§ SOURCE TEXT:
Content starts

The text of the report starts on page 2--"Overview of United States Activities in Libya"
"In his address to the nation on Libya on March 28, 2011, President Obama presented a comprehensive explanation for why he authorized military action as part of an international coalition to protect the people of Libya and to enforce U.N. Security Council Resolution (UNSCR) 1973."
(UNSCR) 1973 is a U.N. resolution passed in March allowing the Security Council to enforce a no-fly zone over Libya. The establishment of a no-fly zone is an aerial blockade, which is an act of war. Throughout the entire report the only specific legislative acts cited by the White House justifying his actions are U.N. resolutions. (UNSCR 1973, and UNSCR 1970) The President believes that a mandate from the U.N. trumps U.S. constitutional requirements for him get permission from Congress to declare war, and the 60 day limit set down for him to commit troops overseas without congressional approval outlined in the War Powers Resolution. In this belief the President is dead wrong.
In Chapter VII, Article 43 of the U.N. charter titled "ACTION WITH RESPECT TO THREATS TO THE PEACE, BREACHES OF THE PEACE, AND ACTS OF AGGRESSION" describing the U.N. Security Council's legal authority and process for waging war, it states:
"The agreement or agreements shall be negotiated as soon as possible on the initiative of the Security Council. They shall be concluded between the Security Council and Members or between the Security Council and groups of Members and shall be subject to ratification by the signatory states in accordance with their respective constitutional processes."

Content ends

§ WHAT YOU WILL DO: Extend the commentary on the White House report about U.S. military action in Libya, picking up right after its last sentence. The material after this point comes from a separate source.

§ DATA PROVIDED:
Content starts

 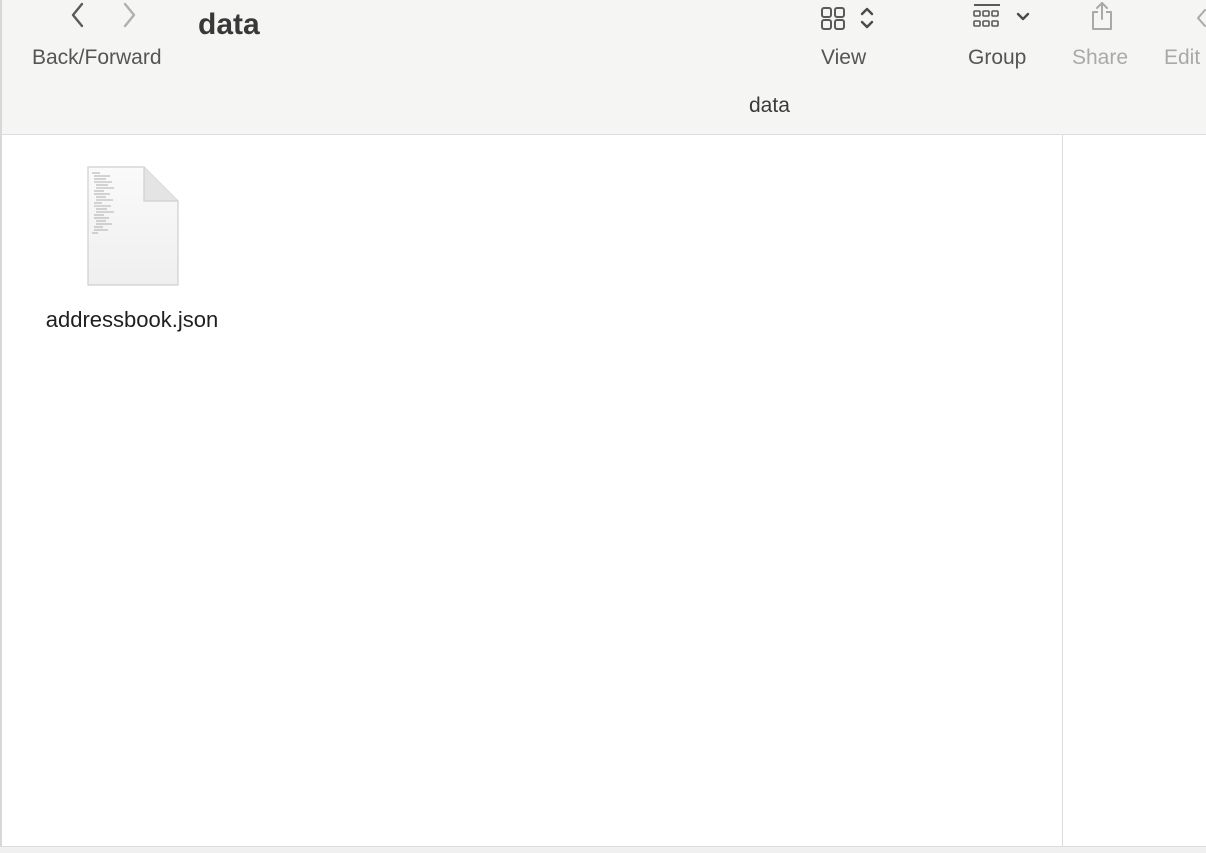 I want to click on group-button, so click(x=987, y=18).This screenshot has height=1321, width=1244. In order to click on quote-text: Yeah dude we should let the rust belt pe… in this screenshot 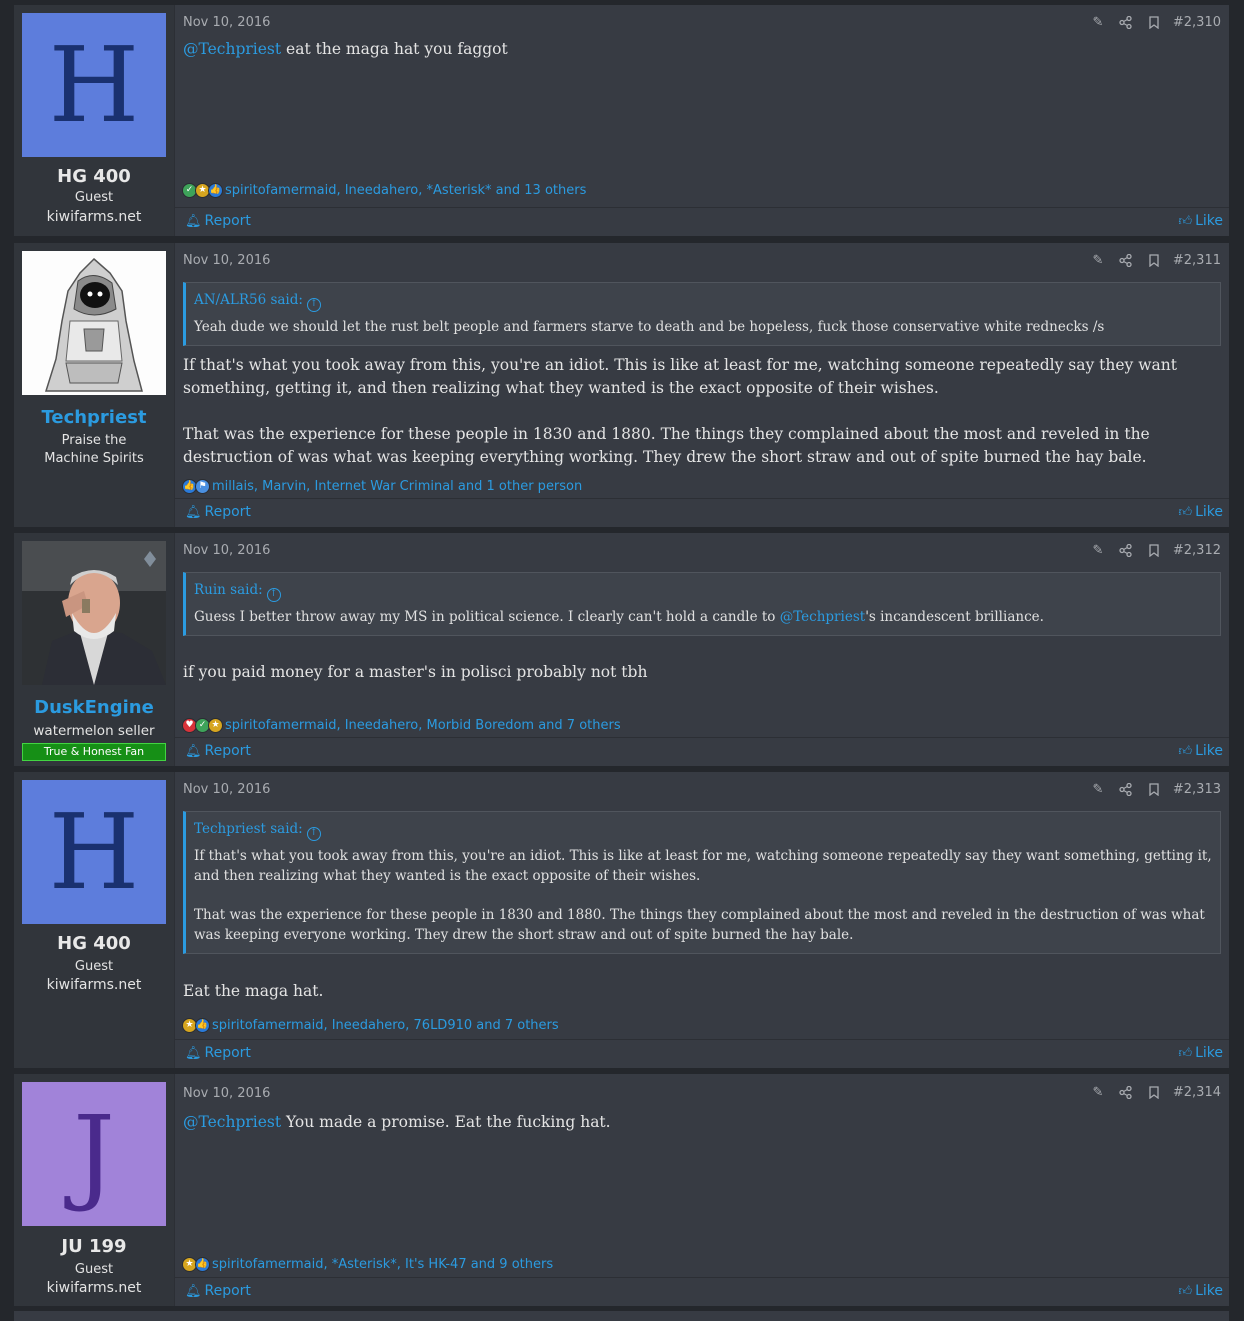, I will do `click(650, 327)`.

Content ends

§ SOLVED EXERCISE:
The law can't be any clearer--U.N. mandates do not trump the U.S. Constitution or the constitutions of any of the individual member nations with respect to their participation in overseas conflict.
Throughout page 2 the report rehashes what led to the conflict in Libya. One important point to note is this appeal:
"In contrast, the war in Bosnia raged for nearly two years before the first NATO military operations took place, and three years before NATO began ground strikes to protect the civilian population."
Referencing Bosnia as a historical precedent for why the President couldn't wait for approval from Congress is not a legal argument when it doesn't pertain to the immediate security of the United States. On top of that, since the White House was able to put together this formal report to defend itself so shortly after it found out that the President was being sued, there is no reason to believe that a similarly styled request for permission from Congress couldn't have been presented and voted on in an emergency session before the bombs started falling on Libya if the President felt there was such an important need to go to war.